- **Assignment**:
Copy the rows below line for line, keeping every character and space unchanged.

- **Data extract**:

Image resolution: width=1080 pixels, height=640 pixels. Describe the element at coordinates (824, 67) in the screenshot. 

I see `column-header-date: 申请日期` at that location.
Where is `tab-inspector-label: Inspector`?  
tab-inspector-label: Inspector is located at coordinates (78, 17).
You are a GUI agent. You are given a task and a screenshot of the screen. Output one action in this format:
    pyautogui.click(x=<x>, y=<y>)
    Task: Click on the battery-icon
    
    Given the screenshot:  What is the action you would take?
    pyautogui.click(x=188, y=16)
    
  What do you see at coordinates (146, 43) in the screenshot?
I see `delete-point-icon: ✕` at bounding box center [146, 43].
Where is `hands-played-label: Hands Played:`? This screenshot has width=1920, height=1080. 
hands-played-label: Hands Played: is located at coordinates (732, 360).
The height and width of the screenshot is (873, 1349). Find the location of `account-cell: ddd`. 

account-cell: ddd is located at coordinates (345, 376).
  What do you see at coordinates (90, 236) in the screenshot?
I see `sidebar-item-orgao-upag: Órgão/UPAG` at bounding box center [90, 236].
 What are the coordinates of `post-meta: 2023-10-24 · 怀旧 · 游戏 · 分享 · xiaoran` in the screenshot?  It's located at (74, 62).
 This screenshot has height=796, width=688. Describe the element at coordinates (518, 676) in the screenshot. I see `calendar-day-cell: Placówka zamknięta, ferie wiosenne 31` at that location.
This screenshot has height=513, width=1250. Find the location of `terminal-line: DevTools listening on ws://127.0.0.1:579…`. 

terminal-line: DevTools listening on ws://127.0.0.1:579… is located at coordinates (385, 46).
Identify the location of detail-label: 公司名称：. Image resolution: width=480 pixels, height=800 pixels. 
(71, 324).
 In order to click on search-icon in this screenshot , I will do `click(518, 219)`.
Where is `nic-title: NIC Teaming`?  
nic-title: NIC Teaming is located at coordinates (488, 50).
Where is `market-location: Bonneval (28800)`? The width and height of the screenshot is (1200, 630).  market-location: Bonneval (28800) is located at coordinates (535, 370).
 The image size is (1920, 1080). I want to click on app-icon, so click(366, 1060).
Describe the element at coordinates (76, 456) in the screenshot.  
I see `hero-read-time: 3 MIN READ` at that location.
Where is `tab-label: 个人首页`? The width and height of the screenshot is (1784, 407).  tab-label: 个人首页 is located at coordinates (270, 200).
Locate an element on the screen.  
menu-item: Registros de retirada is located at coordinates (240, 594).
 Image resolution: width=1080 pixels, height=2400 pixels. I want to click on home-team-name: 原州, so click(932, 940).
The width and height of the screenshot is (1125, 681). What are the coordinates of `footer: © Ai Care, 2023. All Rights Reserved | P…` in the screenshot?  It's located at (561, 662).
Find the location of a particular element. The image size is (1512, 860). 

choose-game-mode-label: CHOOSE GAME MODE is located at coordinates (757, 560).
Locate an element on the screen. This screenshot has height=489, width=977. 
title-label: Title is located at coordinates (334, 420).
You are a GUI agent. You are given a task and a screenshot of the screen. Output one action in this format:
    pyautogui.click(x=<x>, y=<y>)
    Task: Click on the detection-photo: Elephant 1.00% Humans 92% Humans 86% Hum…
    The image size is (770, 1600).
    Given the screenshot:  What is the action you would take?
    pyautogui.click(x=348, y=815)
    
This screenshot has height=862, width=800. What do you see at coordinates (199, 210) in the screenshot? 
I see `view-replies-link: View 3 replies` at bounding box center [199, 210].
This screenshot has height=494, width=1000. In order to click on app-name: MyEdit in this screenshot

- **Exercise output**:
Image resolution: width=1080 pixels, height=640 pixels. Describe the element at coordinates (824, 67) in the screenshot. 

I see `column-header-date: 申请日期` at that location.
Where is `tab-inspector-label: Inspector`?  
tab-inspector-label: Inspector is located at coordinates (78, 17).
You are a GUI agent. You are given a task and a screenshot of the screen. Output one action in this format:
    pyautogui.click(x=<x>, y=<y>)
    Task: Click on the battery-icon
    
    Given the screenshot:  What is the action you would take?
    pyautogui.click(x=188, y=16)
    
  What do you see at coordinates (146, 43) in the screenshot?
I see `delete-point-icon: ✕` at bounding box center [146, 43].
Where is `hands-played-label: Hands Played:`? This screenshot has width=1920, height=1080. 
hands-played-label: Hands Played: is located at coordinates (732, 360).
The height and width of the screenshot is (873, 1349). Find the location of `account-cell: ddd`. 

account-cell: ddd is located at coordinates (345, 376).
  What do you see at coordinates (90, 236) in the screenshot?
I see `sidebar-item-orgao-upag: Órgão/UPAG` at bounding box center [90, 236].
 What are the coordinates of `post-meta: 2023-10-24 · 怀旧 · 游戏 · 分享 · xiaoran` in the screenshot?  It's located at (74, 62).
 This screenshot has height=796, width=688. Describe the element at coordinates (518, 676) in the screenshot. I see `calendar-day-cell: Placówka zamknięta, ferie wiosenne 31` at that location.
This screenshot has height=513, width=1250. Find the location of `terminal-line: DevTools listening on ws://127.0.0.1:579…`. 

terminal-line: DevTools listening on ws://127.0.0.1:579… is located at coordinates (385, 46).
Identify the location of detail-label: 公司名称：. Image resolution: width=480 pixels, height=800 pixels. 
(71, 324).
 In order to click on search-icon in this screenshot , I will do `click(518, 219)`.
Where is `nic-title: NIC Teaming`?  
nic-title: NIC Teaming is located at coordinates (488, 50).
Where is `market-location: Bonneval (28800)`? The width and height of the screenshot is (1200, 630).  market-location: Bonneval (28800) is located at coordinates (535, 370).
 The image size is (1920, 1080). I want to click on app-icon, so click(366, 1060).
Describe the element at coordinates (76, 456) in the screenshot.  
I see `hero-read-time: 3 MIN READ` at that location.
Where is `tab-label: 个人首页`? The width and height of the screenshot is (1784, 407).  tab-label: 个人首页 is located at coordinates (270, 200).
Locate an element on the screen.  
menu-item: Registros de retirada is located at coordinates (240, 594).
 Image resolution: width=1080 pixels, height=2400 pixels. I want to click on home-team-name: 原州, so click(932, 940).
The width and height of the screenshot is (1125, 681). What are the coordinates of `footer: © Ai Care, 2023. All Rights Reserved | P…` in the screenshot?  It's located at (561, 662).
Find the location of a particular element. The image size is (1512, 860). 

choose-game-mode-label: CHOOSE GAME MODE is located at coordinates (757, 560).
Locate an element on the screen. This screenshot has height=489, width=977. 
title-label: Title is located at coordinates (334, 420).
You are a GUI agent. You are given a task and a screenshot of the screen. Output one action in this format:
    pyautogui.click(x=<x>, y=<y>)
    Task: Click on the detection-photo: Elephant 1.00% Humans 92% Humans 86% Hum…
    The image size is (770, 1600).
    Given the screenshot:  What is the action you would take?
    pyautogui.click(x=348, y=815)
    
This screenshot has height=862, width=800. What do you see at coordinates (199, 210) in the screenshot? 
I see `view-replies-link: View 3 replies` at bounding box center [199, 210].
This screenshot has height=494, width=1000. In order to click on app-name: MyEdit in this screenshot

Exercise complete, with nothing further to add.